Example 6–2 Adding the OS Monitoring Feature to Managed Servers Discovered by SP-Based Discovery

The following example shows how to add the OS monitoring feature to a server that had an OS installed prior to being discovered through SP-Based discovery.


N1-ok> add server 192.168.1.1 feature osmonitor 
agentip 192.168.10.10 agentssh admin/admin

The agentip parameter specifies the IP address of the managed server's data network interface to be monitored by the management server. The ssh user name admin and password admin are used for root access authentication.

The following example of the show command shows how to verify that the OS monitoring feature was added successfully to a server that had an OS installed prior to being discovered through its SP.


N1-ok> show server 192.168.1.1
Name        Hardware  Hardware Health Power  OS Usage  OS Resource Health
192.168.1.1 V20z      Good            On     Solaris   Good

See SP-Based Discovery for details about this method of discovering servers.
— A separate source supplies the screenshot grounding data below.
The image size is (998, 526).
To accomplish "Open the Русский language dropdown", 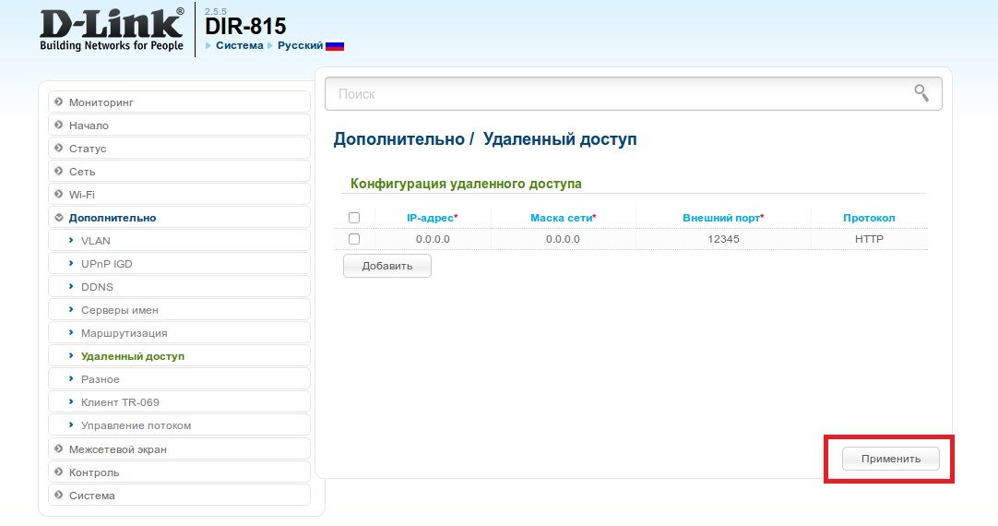I will click(300, 45).
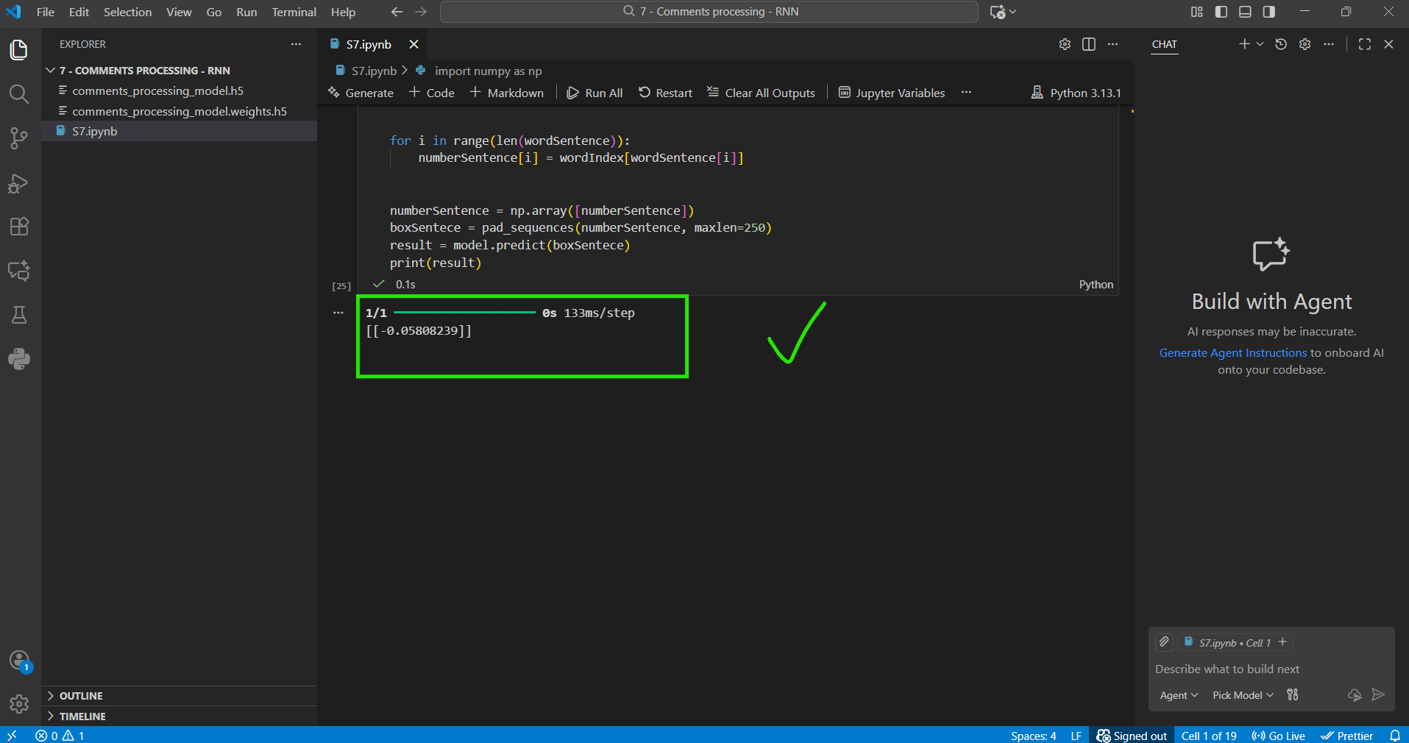Viewport: 1409px width, 743px height.
Task: Open the Search view in activity bar
Action: click(x=19, y=94)
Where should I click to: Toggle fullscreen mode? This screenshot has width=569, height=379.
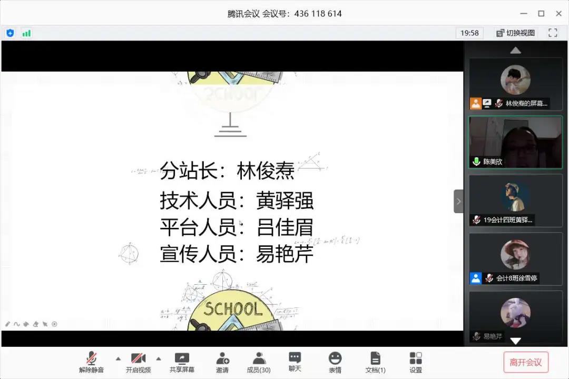tap(552, 33)

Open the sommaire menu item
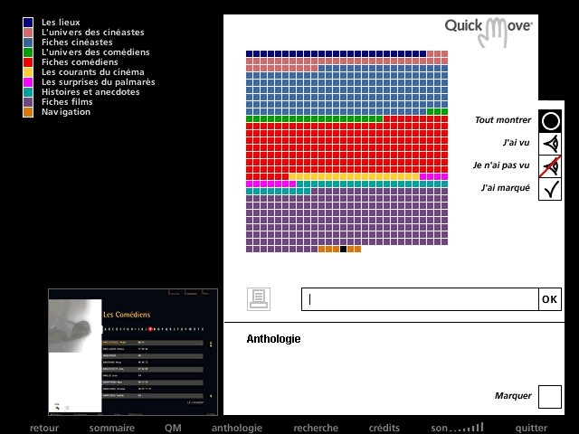coord(111,429)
Example 6–3 Adding the OS Monitoring Feature to Servers Discovered by OS-Based Discovery

The following example shows how to add the OS monitoring feature to a server that had an OS installed before being discovered by OS-based discovery.


N1-ok> add server 192.168.1.1 feature osmonitor 
agentip 192.168.10.10 agentssh admin/admin

The agentip parameter specifies the IP address of the managed server's data network interface to be monitored by the management server. The ssh user name admin and password admin are used for root access authentication.

The following example of the show command shows how to verify that the OS monitoring feature was added successfully to a server that had an OS installed prior to being discovered by OS-based discovery.


N1-ok> show server 192.168.1.1
Name        Hardware  Hardware Health Power  OS Usage  OS Resource Health
192.168.1.1 V20z      Good            On     Solaris   Good

See OS-Based Discovery for details about this method of discovering servers.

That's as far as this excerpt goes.